> [Task to complete]:
Pull out each line of the data below that contains the word "title".

## Begin

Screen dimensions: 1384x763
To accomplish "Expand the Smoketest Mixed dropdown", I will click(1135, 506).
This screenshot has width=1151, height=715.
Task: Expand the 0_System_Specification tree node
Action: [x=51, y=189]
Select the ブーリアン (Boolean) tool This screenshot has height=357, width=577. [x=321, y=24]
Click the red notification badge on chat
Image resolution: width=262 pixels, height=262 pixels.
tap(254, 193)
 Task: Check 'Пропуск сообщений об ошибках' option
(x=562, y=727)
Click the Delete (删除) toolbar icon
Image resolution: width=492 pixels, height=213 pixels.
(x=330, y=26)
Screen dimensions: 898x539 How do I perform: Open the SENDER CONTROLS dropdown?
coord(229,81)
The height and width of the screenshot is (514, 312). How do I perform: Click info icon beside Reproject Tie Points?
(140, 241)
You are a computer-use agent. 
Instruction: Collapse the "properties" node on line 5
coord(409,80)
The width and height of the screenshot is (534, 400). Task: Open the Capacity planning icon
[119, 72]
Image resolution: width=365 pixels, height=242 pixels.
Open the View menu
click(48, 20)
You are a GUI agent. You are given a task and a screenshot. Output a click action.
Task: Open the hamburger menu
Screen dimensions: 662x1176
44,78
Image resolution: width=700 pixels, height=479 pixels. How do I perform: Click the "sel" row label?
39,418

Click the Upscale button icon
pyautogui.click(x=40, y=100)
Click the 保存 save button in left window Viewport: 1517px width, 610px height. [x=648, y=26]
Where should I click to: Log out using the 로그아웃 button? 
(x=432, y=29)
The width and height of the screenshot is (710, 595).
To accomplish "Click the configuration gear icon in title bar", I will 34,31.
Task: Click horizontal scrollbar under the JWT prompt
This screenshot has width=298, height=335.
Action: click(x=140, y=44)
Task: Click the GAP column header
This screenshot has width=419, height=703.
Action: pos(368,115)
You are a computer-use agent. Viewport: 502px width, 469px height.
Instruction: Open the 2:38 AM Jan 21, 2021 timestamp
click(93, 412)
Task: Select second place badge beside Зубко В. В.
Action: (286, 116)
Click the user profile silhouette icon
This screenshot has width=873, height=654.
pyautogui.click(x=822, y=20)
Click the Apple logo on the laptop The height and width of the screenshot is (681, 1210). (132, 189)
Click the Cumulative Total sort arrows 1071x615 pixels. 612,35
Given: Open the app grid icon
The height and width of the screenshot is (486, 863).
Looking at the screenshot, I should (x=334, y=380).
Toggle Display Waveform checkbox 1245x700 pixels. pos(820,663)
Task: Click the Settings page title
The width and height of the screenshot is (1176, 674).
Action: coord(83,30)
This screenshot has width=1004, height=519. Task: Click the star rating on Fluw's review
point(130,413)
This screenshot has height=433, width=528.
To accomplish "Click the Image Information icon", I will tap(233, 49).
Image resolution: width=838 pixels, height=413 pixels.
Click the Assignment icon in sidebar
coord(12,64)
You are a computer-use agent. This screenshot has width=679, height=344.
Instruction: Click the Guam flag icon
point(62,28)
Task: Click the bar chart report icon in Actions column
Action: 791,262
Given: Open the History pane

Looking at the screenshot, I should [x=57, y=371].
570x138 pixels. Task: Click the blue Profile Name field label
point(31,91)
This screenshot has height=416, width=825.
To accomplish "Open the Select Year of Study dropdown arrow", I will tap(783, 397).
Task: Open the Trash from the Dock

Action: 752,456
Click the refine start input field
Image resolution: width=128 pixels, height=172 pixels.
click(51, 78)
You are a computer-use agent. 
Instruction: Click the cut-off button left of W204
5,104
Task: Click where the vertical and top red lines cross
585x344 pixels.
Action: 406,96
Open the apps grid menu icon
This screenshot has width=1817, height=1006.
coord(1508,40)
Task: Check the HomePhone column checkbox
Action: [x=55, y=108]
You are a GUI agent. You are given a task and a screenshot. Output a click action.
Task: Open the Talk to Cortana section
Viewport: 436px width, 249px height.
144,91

## End

> [Completed task]:
To accomplish "Click the configuration gear icon in title bar", I will 34,31.
Task: Click the Settings page title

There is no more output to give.